(Exercise brief): Considering every line below, count those with the word "green" and give only the result.

(Source data):
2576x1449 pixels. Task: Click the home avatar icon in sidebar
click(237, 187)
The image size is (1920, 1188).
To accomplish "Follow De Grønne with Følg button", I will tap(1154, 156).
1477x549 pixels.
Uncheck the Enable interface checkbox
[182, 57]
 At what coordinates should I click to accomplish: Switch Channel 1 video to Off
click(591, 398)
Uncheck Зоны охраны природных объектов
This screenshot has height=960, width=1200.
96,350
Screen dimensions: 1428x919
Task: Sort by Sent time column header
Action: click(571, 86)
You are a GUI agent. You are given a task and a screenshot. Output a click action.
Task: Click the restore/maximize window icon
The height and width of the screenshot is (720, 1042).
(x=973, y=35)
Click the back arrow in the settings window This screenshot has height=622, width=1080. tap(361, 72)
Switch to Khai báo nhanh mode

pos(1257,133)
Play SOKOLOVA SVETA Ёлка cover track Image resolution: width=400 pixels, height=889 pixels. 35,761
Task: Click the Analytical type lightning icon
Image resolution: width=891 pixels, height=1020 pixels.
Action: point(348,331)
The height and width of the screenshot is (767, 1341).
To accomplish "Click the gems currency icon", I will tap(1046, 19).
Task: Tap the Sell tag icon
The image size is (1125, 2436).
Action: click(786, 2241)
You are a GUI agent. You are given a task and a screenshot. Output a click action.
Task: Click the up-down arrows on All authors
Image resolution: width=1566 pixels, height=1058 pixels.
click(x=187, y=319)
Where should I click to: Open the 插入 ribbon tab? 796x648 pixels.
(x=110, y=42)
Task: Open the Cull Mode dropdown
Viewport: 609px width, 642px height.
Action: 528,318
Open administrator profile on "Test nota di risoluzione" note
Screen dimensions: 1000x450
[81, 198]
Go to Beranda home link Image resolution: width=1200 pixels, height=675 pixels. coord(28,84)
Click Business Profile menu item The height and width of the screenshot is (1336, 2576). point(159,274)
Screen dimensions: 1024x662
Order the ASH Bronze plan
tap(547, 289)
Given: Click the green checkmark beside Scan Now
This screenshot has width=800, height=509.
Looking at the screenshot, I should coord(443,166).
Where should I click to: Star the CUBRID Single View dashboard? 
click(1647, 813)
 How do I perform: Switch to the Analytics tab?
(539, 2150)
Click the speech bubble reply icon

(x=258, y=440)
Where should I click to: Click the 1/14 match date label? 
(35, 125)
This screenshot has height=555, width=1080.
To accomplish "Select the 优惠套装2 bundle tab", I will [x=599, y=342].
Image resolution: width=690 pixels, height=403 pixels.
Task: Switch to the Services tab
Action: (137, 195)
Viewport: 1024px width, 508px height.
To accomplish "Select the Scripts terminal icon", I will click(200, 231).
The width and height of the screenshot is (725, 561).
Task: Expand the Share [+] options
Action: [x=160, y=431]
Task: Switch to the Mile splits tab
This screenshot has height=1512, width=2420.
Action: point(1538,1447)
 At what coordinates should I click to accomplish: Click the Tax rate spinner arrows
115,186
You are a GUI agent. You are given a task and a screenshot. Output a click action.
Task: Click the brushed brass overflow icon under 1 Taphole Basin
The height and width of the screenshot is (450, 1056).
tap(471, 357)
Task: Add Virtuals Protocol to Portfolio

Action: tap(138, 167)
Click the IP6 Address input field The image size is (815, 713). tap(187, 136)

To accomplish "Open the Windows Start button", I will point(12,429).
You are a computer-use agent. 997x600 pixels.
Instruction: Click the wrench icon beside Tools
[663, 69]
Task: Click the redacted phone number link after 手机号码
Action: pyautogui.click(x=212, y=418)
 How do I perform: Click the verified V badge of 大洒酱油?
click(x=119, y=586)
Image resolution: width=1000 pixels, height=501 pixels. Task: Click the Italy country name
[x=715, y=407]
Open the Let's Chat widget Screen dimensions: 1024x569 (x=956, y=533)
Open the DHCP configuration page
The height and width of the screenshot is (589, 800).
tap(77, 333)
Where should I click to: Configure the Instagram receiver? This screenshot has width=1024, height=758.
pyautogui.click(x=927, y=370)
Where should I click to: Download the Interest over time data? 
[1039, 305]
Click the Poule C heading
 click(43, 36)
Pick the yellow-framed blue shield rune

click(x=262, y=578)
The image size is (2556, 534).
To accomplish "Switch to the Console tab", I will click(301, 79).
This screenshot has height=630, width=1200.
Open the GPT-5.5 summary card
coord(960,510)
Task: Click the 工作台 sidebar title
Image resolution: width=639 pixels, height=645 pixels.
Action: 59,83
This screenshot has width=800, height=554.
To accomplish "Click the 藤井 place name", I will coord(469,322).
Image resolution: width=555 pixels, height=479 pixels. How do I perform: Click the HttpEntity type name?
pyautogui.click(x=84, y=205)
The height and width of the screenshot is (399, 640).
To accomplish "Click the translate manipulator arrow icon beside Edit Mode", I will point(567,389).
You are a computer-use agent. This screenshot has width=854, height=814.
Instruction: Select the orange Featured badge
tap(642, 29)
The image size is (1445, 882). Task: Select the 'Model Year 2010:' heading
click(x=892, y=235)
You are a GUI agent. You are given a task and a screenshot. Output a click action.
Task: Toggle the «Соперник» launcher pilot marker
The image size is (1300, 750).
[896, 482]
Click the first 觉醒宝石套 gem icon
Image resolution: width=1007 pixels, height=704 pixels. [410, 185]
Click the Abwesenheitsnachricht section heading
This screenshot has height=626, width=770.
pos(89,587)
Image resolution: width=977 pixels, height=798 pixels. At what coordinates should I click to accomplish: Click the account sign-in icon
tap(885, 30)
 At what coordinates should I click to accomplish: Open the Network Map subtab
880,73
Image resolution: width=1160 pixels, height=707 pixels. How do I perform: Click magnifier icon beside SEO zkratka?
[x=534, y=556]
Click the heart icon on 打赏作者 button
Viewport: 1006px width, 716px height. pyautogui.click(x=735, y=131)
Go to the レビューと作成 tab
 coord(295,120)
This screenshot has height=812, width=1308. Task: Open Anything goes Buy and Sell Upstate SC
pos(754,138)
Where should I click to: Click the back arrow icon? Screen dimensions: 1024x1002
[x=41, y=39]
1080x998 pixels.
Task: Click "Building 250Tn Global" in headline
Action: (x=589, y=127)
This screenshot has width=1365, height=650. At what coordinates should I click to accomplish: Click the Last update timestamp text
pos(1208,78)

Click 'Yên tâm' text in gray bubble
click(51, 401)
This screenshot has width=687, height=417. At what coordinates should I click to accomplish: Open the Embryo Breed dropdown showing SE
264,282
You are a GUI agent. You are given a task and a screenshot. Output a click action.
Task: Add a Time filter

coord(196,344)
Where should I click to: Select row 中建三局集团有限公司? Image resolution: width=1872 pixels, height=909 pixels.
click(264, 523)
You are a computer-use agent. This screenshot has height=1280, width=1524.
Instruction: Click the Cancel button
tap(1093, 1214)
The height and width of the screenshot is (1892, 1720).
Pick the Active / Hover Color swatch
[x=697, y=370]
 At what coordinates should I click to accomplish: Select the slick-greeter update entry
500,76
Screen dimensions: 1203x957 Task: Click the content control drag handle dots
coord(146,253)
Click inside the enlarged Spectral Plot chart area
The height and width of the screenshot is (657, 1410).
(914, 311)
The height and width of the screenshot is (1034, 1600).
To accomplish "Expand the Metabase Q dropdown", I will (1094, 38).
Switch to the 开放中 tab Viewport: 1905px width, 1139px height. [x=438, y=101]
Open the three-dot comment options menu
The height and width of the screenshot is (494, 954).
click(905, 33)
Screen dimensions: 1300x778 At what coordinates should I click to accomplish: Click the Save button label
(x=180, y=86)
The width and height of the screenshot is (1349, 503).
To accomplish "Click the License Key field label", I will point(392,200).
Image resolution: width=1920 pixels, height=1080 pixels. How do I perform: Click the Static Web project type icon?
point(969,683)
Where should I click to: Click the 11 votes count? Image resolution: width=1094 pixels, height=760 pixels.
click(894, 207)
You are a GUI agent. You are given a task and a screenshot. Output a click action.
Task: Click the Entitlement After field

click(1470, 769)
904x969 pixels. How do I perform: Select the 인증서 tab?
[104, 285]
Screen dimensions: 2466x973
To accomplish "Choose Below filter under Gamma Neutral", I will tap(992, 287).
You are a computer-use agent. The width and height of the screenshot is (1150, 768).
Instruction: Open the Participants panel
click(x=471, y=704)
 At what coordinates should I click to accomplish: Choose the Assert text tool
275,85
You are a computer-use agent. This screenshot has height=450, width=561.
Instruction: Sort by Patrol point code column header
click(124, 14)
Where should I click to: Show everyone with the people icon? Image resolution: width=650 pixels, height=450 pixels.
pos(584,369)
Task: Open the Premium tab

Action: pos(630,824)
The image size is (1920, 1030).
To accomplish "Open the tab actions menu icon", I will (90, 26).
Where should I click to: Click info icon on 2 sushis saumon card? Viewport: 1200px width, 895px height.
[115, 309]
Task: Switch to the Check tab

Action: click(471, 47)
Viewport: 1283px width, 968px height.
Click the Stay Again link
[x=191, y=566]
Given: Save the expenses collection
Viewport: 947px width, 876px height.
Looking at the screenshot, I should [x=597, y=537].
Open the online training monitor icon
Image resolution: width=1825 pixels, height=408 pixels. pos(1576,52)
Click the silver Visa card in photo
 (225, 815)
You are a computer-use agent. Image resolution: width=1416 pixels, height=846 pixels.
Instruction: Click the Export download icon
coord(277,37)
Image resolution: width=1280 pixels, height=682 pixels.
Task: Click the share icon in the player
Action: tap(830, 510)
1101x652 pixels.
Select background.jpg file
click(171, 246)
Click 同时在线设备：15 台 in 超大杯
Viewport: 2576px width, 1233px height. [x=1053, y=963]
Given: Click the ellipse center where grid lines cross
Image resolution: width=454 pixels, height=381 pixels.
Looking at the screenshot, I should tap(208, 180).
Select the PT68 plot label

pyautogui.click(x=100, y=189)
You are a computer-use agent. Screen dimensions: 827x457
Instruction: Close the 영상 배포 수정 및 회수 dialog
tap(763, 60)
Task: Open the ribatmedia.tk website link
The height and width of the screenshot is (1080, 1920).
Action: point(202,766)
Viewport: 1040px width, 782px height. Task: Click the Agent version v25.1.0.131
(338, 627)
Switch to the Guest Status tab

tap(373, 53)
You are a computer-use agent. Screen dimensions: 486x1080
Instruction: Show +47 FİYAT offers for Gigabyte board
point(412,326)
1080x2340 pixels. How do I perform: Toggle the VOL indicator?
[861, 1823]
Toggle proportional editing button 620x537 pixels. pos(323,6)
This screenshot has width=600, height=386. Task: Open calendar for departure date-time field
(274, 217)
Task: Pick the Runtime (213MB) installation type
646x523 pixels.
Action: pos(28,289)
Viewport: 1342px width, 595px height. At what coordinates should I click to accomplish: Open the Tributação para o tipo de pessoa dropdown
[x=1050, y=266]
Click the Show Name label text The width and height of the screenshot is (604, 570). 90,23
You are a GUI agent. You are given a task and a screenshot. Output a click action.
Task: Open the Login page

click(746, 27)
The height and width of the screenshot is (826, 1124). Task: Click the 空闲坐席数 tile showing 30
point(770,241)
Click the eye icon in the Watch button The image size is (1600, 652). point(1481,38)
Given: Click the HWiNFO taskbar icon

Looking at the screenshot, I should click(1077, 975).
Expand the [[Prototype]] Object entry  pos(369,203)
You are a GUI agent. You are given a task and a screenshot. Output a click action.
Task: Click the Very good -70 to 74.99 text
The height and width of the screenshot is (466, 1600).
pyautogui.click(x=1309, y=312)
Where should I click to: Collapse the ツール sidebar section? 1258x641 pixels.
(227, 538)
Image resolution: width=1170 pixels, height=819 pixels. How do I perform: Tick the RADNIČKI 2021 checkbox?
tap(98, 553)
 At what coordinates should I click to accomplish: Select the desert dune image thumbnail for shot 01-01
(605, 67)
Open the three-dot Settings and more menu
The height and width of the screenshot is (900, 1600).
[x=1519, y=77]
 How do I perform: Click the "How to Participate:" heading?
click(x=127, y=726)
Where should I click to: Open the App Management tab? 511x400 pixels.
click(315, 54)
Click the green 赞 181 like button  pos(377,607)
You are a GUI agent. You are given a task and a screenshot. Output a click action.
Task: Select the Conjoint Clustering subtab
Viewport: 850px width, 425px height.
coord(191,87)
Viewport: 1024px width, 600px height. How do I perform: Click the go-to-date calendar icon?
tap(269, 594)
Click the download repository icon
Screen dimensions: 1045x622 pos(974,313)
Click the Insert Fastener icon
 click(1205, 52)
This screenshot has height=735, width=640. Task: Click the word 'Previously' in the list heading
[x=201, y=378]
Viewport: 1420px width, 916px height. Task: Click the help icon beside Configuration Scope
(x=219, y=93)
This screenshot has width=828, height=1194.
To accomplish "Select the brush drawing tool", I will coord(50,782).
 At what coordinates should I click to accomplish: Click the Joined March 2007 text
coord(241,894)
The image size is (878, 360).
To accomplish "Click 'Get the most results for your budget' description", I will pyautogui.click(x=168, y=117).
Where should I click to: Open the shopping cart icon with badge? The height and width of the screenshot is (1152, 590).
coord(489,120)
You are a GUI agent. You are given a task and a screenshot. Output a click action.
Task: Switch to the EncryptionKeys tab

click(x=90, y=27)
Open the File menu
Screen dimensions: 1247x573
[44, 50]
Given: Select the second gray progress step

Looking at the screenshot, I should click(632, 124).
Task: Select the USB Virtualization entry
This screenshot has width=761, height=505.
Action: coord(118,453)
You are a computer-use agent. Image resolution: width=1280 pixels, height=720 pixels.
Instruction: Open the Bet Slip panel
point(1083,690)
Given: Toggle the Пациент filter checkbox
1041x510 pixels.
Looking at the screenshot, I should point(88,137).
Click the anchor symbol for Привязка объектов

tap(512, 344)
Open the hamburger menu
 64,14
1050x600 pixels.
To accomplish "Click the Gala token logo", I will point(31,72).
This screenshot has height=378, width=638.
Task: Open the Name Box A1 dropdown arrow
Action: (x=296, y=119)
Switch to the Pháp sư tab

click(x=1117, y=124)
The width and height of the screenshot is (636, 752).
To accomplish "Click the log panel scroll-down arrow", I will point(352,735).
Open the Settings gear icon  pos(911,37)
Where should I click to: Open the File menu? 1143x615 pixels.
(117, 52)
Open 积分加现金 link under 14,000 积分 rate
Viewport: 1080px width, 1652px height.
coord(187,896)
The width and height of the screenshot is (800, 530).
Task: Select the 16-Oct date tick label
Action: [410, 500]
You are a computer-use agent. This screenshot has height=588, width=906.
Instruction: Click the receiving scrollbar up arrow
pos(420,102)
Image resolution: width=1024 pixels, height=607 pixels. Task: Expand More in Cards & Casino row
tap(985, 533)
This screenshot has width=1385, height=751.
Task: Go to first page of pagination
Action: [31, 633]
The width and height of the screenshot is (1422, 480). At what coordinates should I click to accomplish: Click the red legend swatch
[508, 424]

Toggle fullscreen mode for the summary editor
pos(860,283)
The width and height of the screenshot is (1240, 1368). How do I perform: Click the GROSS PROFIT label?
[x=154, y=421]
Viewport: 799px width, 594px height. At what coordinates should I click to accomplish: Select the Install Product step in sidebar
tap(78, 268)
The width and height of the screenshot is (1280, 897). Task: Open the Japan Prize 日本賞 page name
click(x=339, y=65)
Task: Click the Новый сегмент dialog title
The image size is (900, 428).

(Finished task): 2